Vera’s own family was small and, because her son is a priest, she had no grandchildren. The warmth of her love shone on her son, like a star on the wise men, and he responded by spending as much time with her as he could.
He told me he felt smothered, occasionally, by a mom who worried every time he went into a rough neighborhood, but that was the work he preferred. I watched him shake off her expressions of concern, but I know this man always felt loved.
My visit to Ozanam came at a very low time.
Vera had suffered a severe stroke. Unable to move anything but her eyes and one hand, she had been transferred to the sixth floor for intense care.
Because I pictured Vera as she had always been, perfectly dressed and coiffed, I didn’t recognize her when I walked in, and I wasn’t sure I was in the right room until I saw the photo of her son.
Vera lay still and silent. Seeing a woman of her verve in that condition was like watching a river go dry. I spoke, but I couldn’t tell if she understood me.
When her son Bill arrived, he showed me that she could squeeze her hand to indicate “yes” or “no.” Her mind was working, but how well?

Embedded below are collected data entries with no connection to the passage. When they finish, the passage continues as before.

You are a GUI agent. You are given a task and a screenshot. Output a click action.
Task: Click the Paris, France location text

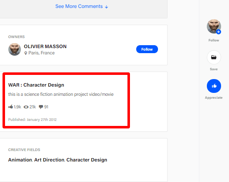point(41,53)
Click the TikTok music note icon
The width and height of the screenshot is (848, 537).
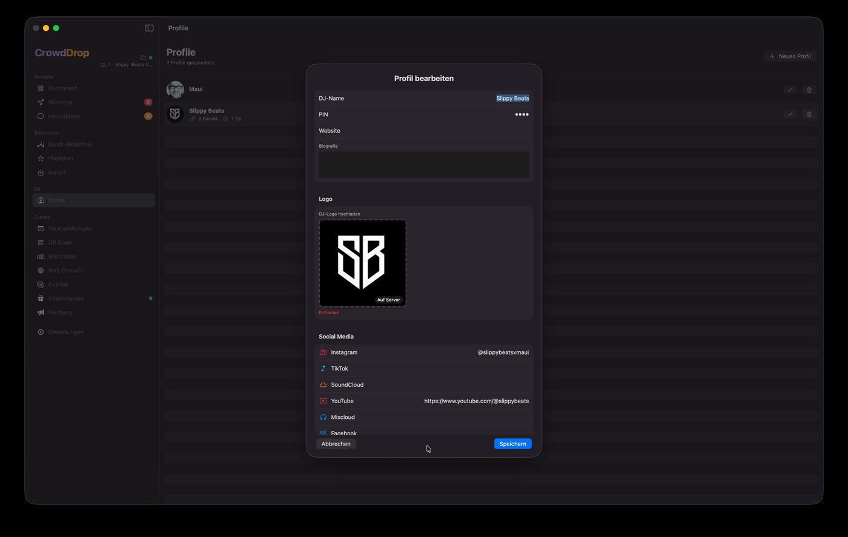click(323, 369)
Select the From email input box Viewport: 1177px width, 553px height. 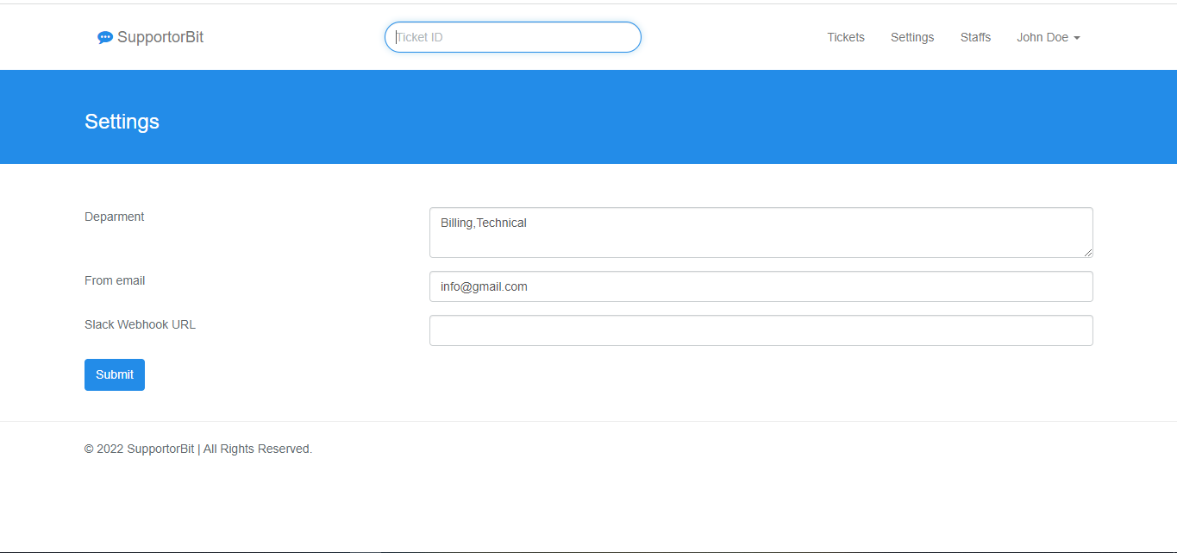761,286
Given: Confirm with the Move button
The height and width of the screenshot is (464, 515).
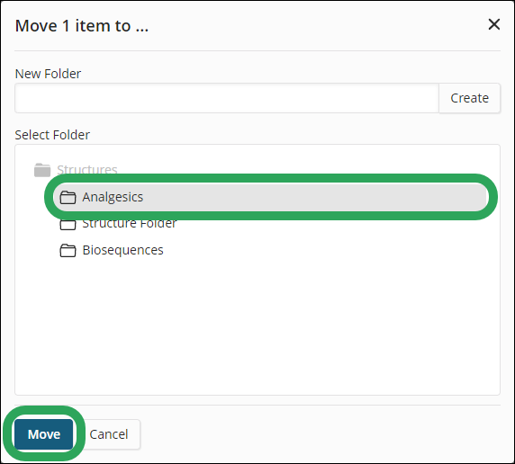Looking at the screenshot, I should coord(44,434).
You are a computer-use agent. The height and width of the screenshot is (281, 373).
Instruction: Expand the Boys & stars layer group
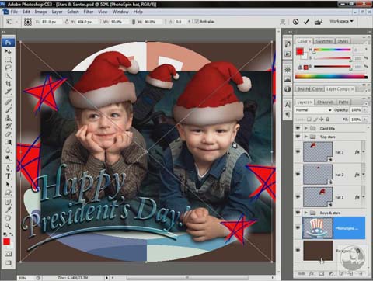click(306, 213)
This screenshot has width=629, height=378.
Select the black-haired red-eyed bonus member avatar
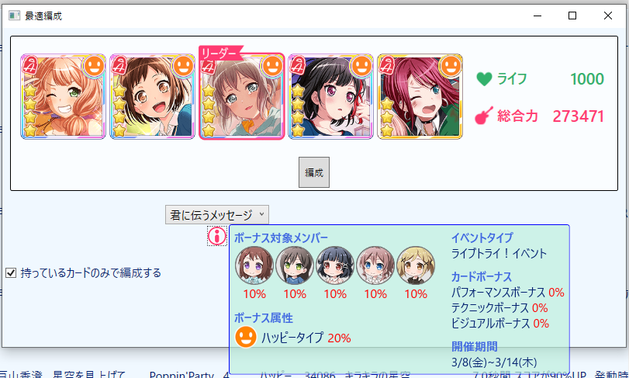[335, 265]
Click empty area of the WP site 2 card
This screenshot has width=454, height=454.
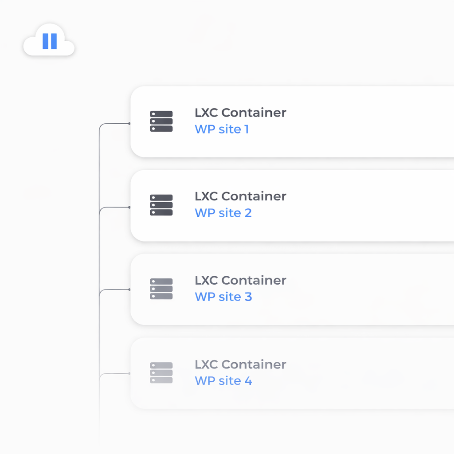pos(364,206)
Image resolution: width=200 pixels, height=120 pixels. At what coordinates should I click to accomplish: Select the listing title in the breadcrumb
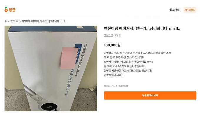pyautogui.click(x=44, y=21)
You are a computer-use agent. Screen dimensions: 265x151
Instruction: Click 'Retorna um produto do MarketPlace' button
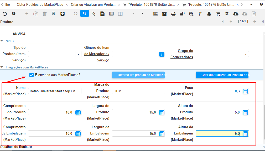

Suddenly, one of her 10th floor “friends” blew into the room like a cyclone. Robust and bustling, perhaps 85 years old, she took one look at Vera and pronounced, “That’s not her.”
“Yes, it is,” I whispered. “Maybe you shouldn’t say that so loudly.”
My advice seemed to flip this woman’s attention from Vera to herself, obviously its most comfortable location. She proceeded to tell us which parts of her body were aching that day. Then she described her arthritis and her asthma, their origins and current status, and complained about the room temperature which adversely affected both.
Vera lay still and silent. Bill and I were silent by choice. I may have muttered a word of sympathy.
Like a runaway train, impervious to any misfortune that might be right in front of her, our “guest” went on to list more symptoms and associated complications, until the cavalcade of illness finally ended when she declared the room too cold for her asthma and left.
A giggle escaped me. “Whew,” I said. “She was something else.”
Before I finished my short sentence, I realized that Vera and Bill were way ahead of me. Their eyes had locked on each other. I heard a rumble of laughter from Bill’s chest. Vera was still, but the corners of her eyes crinkled.
A falsely devout person would probably watch our “guest” leave with solemnity. But even in her suffering Vera was herself, a seer of truth, and even more important, a mom in sync with her son.
What passed between them in an eye blink was love as unshakeable as their faith, love through a shared sense of humor.
Is there any better kind?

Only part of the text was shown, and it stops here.